TO DO:
Copy out the entire post on diet and the human liver, word for word.

EXCERPTED PASSAGE:

☆ ☆ ☆ ☆ ☆ ☆ ☆

Personal crisis of nihilism and lost faith in humankind: over.
In my moment of weakness I neglected to mention something that's of great interest to me at the moment, and that is the effect of diet on the human liver.
There is so much talk now among the dietary world that takes the general form, "such and such food is generally toxic to the body and should not be eaten." The commentariat has thousands of theories on exactly what food is nonspecifically harmful to your body and to be avoided, but I've gone and used both my rational brain and science to come to what I feel to be a more conclusive answer, not just by correlation but by mechanism.
Regardless of what you eat or how much or at what time, your body will utilize your liver to generate bile and digestive enzymes to break it down into raw nutrients. When those nutrients hit the blood stream, for better or for worse, it will be your liver's job to detoxify everything that might be harmful to your body. Drugs, alcohol, fatty acids, sugar, if you go look at some physiology/biochemistry textbook diagrams you'll quickly realize that your liver is largely responsible for digesting and detoxifying everything.

☆ ☆ ☆ ☆ ☆ ☆ ☆

RECORDS PROVIDED:
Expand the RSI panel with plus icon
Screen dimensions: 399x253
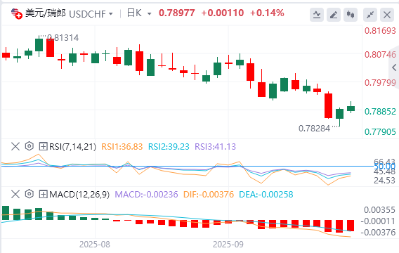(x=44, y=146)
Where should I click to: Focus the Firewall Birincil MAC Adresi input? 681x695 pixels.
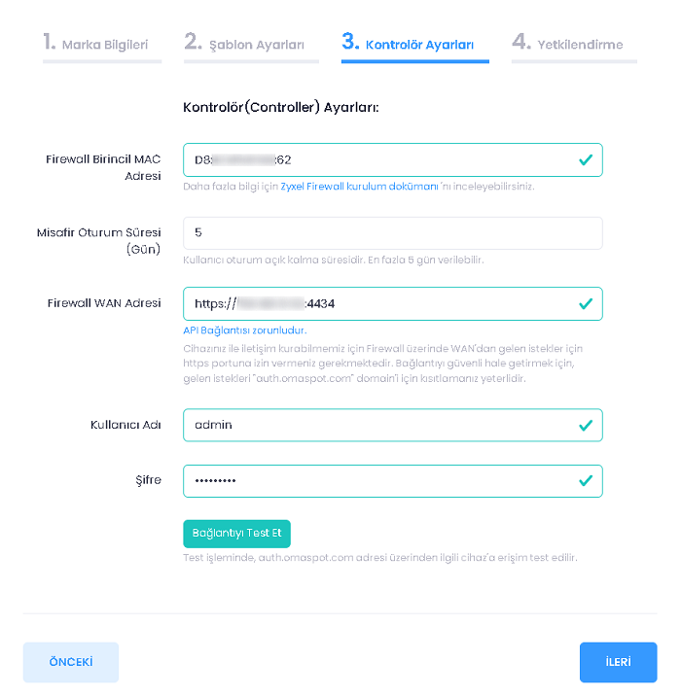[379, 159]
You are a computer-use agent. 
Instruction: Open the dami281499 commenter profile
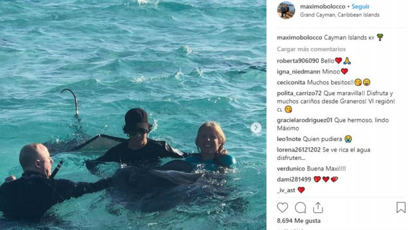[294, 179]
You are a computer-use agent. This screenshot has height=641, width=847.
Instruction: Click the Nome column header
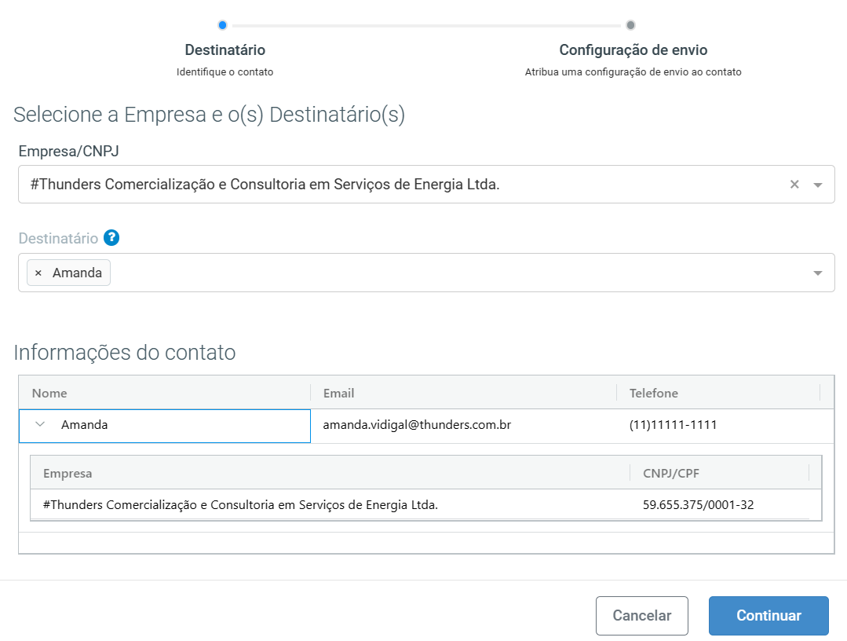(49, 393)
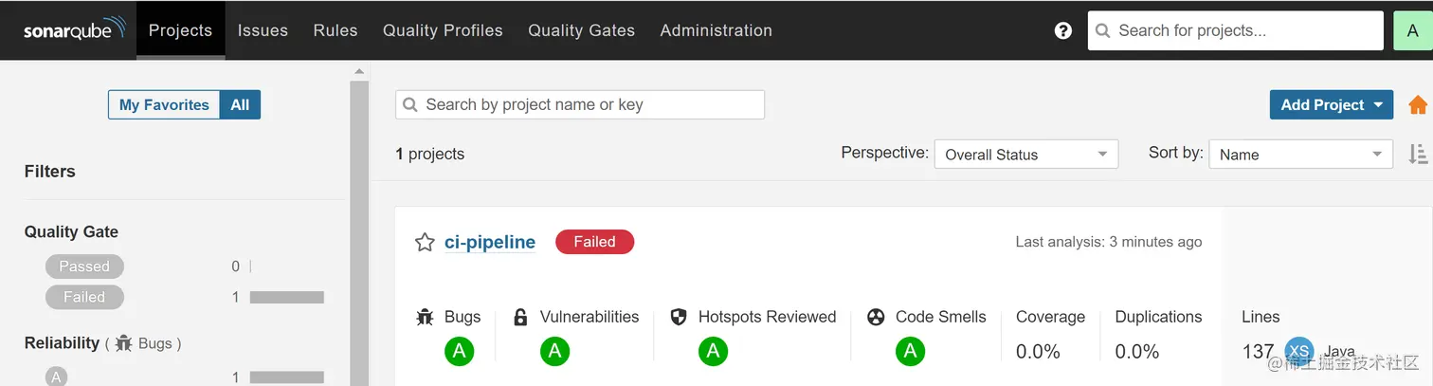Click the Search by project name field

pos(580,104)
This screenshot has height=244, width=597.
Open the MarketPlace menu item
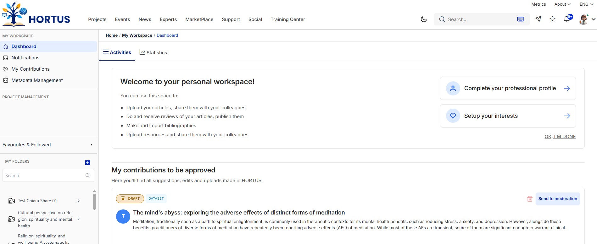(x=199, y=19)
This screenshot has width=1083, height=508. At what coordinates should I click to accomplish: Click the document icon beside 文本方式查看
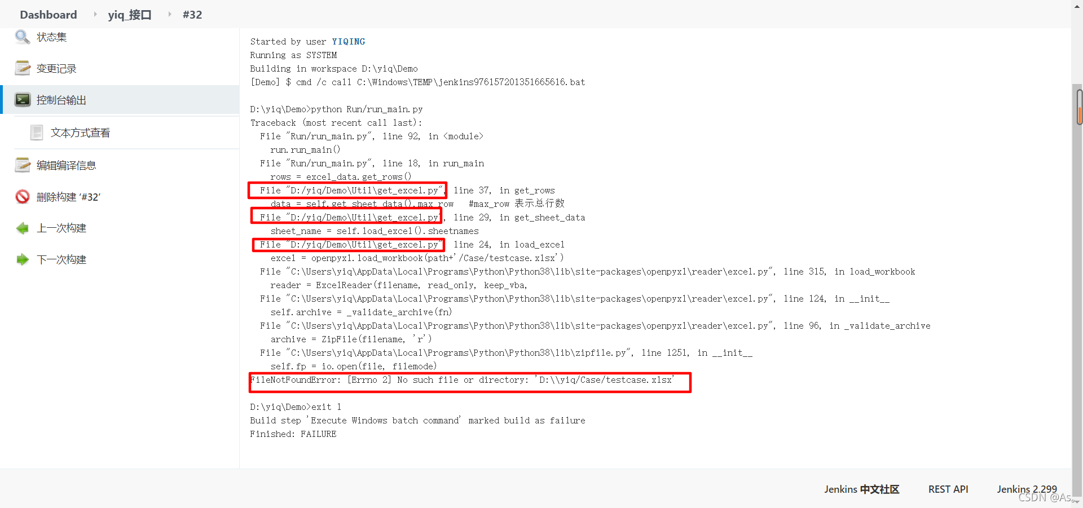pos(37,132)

☆ ☆ ☆ ☆ ☆ ☆ ☆

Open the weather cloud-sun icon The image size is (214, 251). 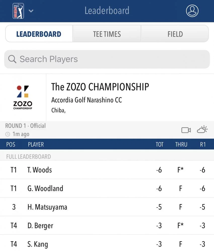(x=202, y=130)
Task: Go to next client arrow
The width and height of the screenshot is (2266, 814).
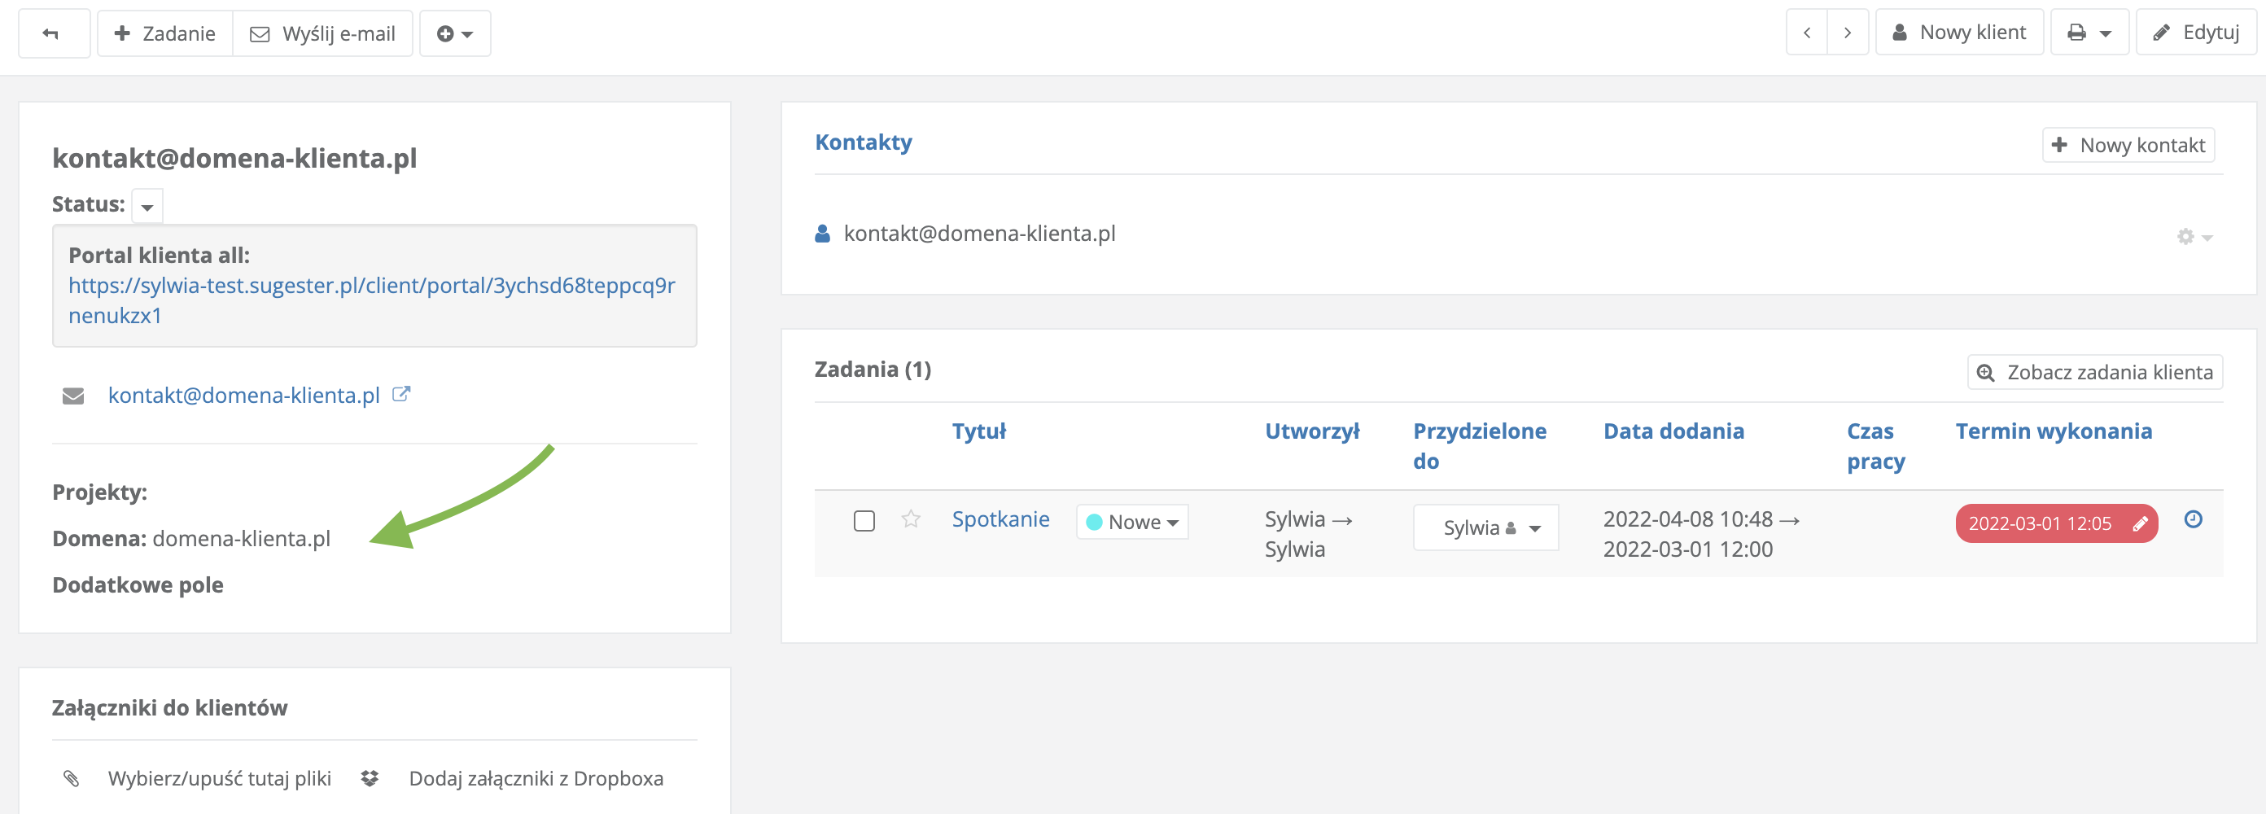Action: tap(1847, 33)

☆ ☆ ☆ ☆ ☆ ☆ ☆

OUTPUT FOR THIS TASK:
Personal crisis of nihilism and lost faith in humankind: over.
In my moment of weakness I neglected to mention something that's of great interest to me at the moment, and that is the effect of diet on the human liver.
There is so much talk now among the dietary world that takes the general form, "such and such food is generally toxic to the body and should not be eaten." The commentariat has thousands of theories on exactly what food is nonspecifically harmful to your body and to be avoided, but I've gone and used both my rational brain and science to come to what I feel to be a more conclusive answer, not just by correlation but by mechanism.
Regardless of what you eat or how much or at what time, your body will utilize your liver to generate bile and digestive enzymes to break it down into raw nutrients. When those nutrients hit the blood stream, for better or for worse, it will be your liver's job to detoxify everything that might be harmful to your body. Drugs, alcohol, fatty acids, sugar, if you go look at some physiology/biochemistry textbook diagrams you'll quickly realize that your liver is largely responsible for digesting and detoxifying everything.